Asian stock markets mostly up on the heels of improving small business sentiment in the US

BANGKOK – Enthusiasm on Wall Street sparked by another positive report on the U.S. economy helped push most Asian stock markets higher Wednesday.

The National Federation of Independent Business reported a slight improvement in confidence among small business owners in the U.S. in April. That helped boost the Dow Jones industrial average to close at a record high Tuesday.

“A combination of further improvement of economic performance and low inflation in the US should keep risk appetite buoyant,” said analysts at Credit Agricole CIB in Hong Kong in an email commentary.

Japan’s Nikkei 225 index surged 2.3 per cent to 15,096.97. Hong Kong’s Hang Seng rose 0.4 per cent to 23,017.70. Benchmarks in Singapore, Taiwan, the Philippines and Indonesia also rose.

South Korea’s Kospi dipped 0.2 per cent to 1,965.19 while Australia’s S&P/ASX 200 shed 0.8 per cent to 5,180.20.

Also helping to shore up the mood were figures, released Tuesday, showing industrial production among the 17 countries that use the euro rose a better-than-expected 1 per cent in March. The figures raised some expectations that Europe’s recession may have ended. The first estimate of the euro currency region’s gross domestic product in the first three months is due for release Wednesday.

The Dow Jones industrial average rose 0.8 per cent, to 15,215.25. The S&P 500 index jumped 1 per cent, to 1,650.34. Both closed at all-time highs after stalling on Monday. The Nasdaq composite index rose 0.7 per cent, to 3,462.61.
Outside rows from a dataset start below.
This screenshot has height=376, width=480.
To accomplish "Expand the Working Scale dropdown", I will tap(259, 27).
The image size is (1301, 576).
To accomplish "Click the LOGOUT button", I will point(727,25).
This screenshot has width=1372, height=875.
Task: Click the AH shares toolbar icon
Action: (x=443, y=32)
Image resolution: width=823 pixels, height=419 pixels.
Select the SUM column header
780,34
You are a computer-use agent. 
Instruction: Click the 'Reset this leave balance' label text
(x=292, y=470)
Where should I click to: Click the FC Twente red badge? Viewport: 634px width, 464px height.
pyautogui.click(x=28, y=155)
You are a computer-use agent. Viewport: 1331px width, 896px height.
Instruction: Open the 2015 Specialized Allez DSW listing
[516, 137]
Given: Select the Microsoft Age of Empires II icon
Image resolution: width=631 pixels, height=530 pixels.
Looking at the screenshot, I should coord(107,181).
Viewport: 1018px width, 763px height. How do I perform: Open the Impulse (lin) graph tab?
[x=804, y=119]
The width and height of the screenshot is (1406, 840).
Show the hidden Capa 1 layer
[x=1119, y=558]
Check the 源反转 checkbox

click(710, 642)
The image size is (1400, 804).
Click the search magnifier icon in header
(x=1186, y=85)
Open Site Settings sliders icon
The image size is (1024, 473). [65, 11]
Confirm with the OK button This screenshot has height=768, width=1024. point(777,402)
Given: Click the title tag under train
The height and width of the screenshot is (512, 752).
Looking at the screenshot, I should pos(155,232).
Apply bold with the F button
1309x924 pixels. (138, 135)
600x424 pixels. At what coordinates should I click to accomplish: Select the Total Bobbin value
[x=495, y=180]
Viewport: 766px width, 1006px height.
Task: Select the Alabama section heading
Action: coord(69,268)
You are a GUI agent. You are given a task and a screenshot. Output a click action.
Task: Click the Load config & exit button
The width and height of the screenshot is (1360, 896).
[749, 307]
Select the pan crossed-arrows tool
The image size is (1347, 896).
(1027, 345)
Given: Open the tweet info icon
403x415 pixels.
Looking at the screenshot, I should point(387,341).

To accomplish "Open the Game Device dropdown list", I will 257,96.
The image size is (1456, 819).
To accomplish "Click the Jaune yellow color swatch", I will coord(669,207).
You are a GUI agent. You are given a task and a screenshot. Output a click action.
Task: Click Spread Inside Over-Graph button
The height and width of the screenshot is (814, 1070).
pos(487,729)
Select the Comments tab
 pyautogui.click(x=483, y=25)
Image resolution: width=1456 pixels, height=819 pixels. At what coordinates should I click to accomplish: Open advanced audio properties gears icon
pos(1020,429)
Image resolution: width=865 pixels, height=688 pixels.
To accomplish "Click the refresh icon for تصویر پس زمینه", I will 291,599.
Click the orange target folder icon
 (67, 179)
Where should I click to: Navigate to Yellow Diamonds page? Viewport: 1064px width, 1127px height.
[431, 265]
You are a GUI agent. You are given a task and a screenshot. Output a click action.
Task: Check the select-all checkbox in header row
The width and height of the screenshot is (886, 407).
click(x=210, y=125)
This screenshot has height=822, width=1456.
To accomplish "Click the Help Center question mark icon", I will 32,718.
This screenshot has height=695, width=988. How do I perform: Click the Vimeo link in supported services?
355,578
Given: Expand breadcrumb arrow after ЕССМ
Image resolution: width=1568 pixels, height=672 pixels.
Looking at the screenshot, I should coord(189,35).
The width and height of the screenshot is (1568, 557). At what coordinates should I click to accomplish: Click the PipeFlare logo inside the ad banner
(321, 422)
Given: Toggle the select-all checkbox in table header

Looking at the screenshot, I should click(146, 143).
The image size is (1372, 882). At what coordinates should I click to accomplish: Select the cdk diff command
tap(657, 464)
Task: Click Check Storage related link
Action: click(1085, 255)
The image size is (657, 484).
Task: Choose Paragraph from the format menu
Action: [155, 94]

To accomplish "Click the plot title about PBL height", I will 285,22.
Benchmark oil for June delivery rose was up 12 cents to $94.33 per barrel in electronic trading on the New York Mercantile Exchange. The contract dropped 96 cents to close at $94.21 a barrel on the Nymex on Tuesday.

In currencies, the euro fell to $1.2925 from $1.2937 late Tuesday in New York. The dollar fell to 102.18 yen from 102.24 yen.